## To do
Pick out every line in the records below that contains the string "Task", and copy each of those lines in full.

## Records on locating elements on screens
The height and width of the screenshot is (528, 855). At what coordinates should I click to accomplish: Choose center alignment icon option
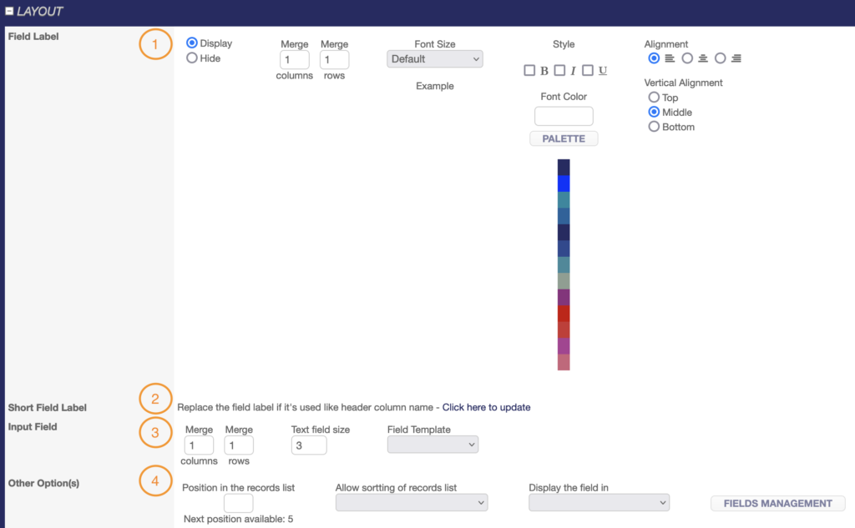point(687,58)
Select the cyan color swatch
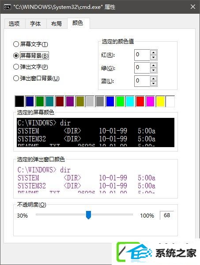The image size is (200, 265). [x=130, y=101]
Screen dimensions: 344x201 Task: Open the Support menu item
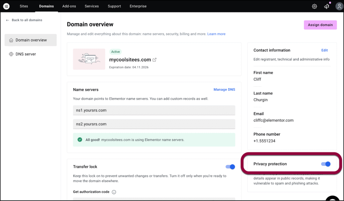114,6
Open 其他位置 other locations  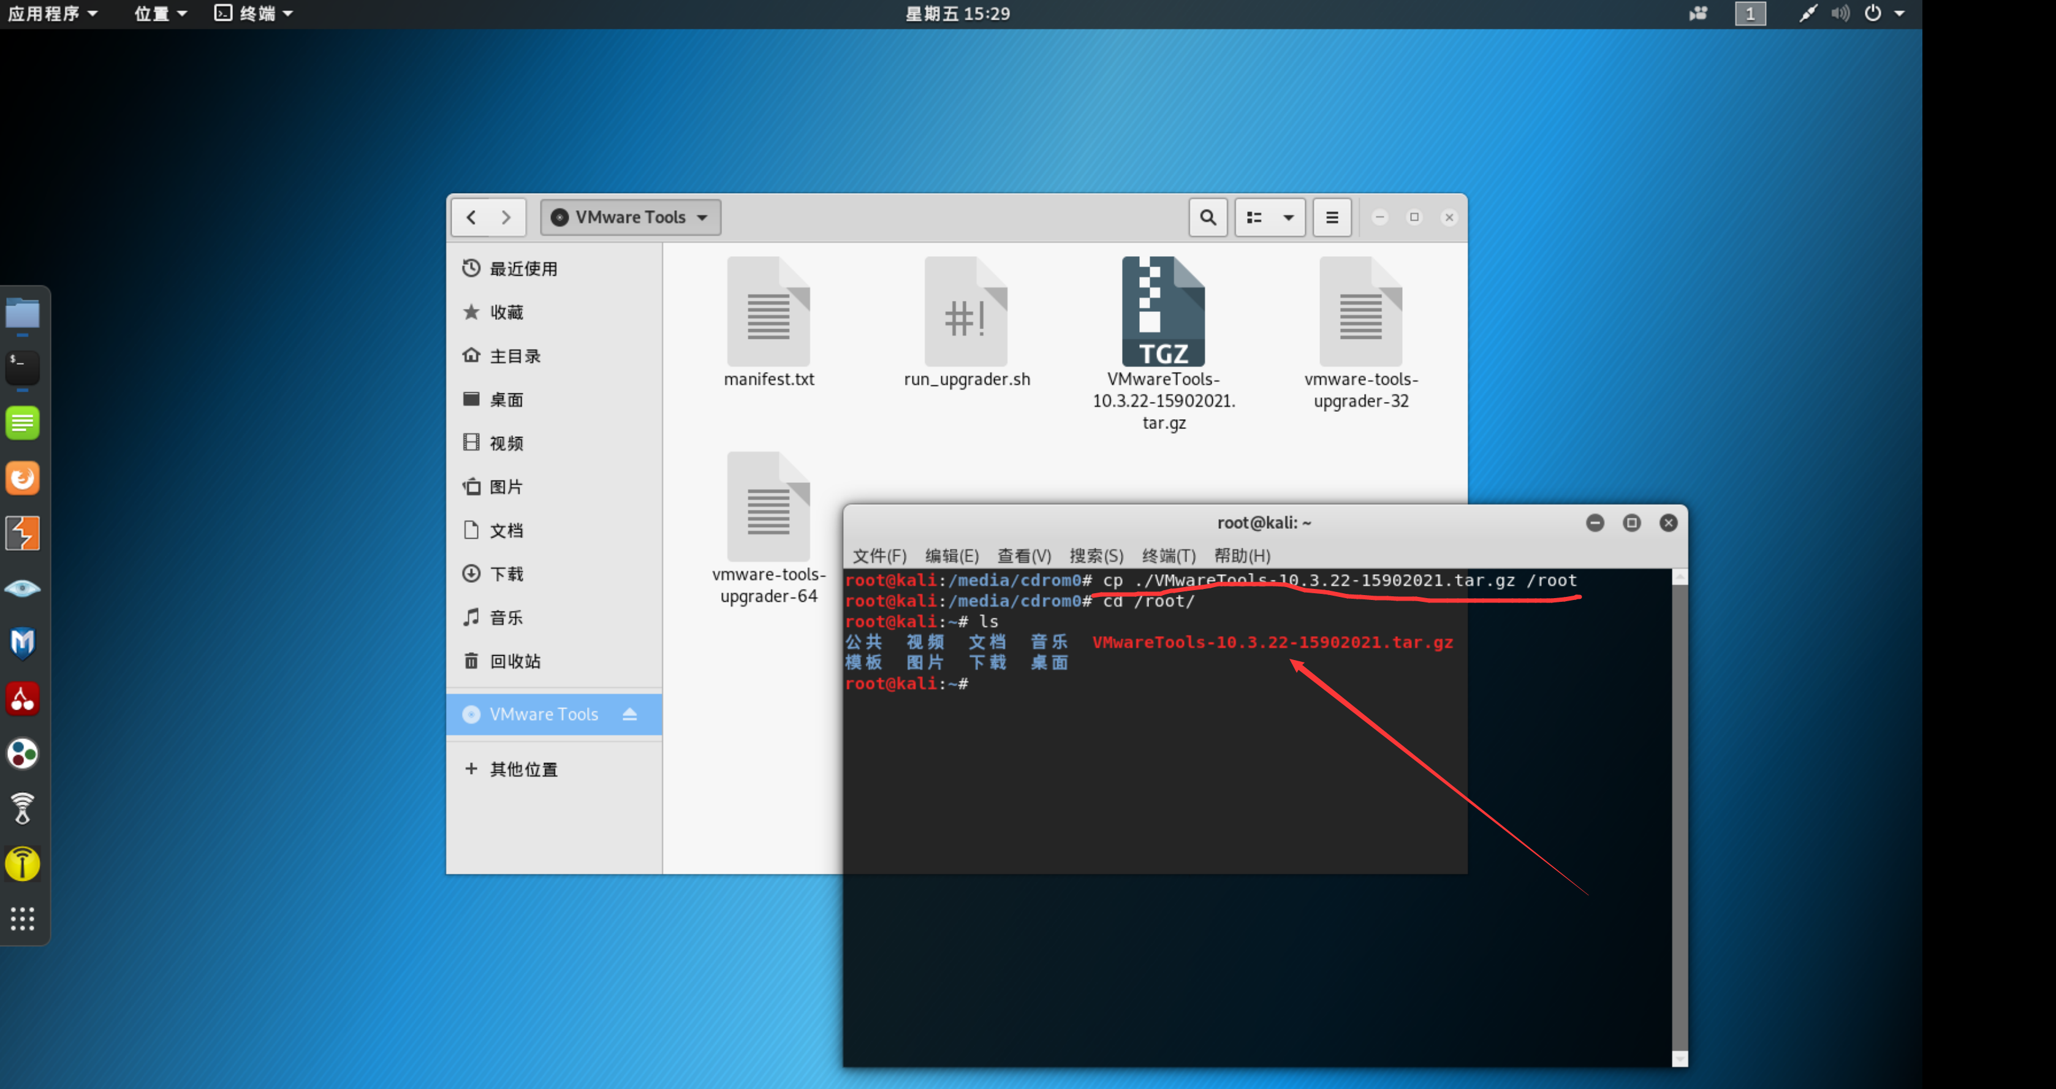(x=524, y=769)
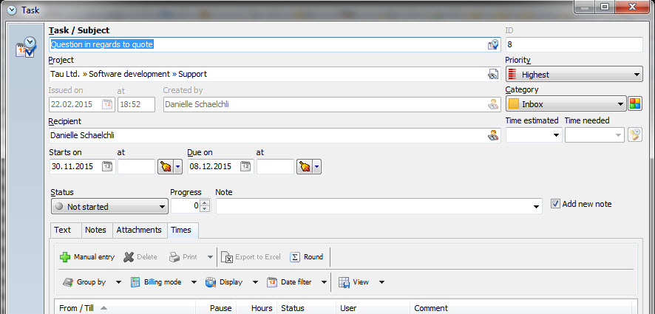This screenshot has height=314, width=655.
Task: Click the recipient person picker icon
Action: click(x=493, y=135)
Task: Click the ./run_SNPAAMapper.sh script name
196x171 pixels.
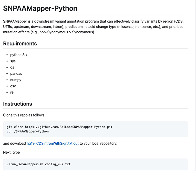Action: coord(25,164)
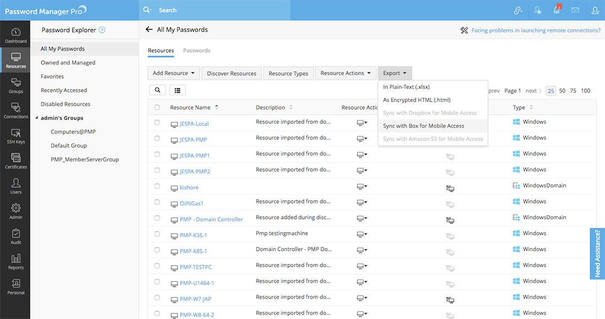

## Full solution
Screen dimensions: 344x201 Task: Open the Support menu item
Task: Click the recipient person picker icon
Task: Click the ./run_SNPAAMapper.sh script name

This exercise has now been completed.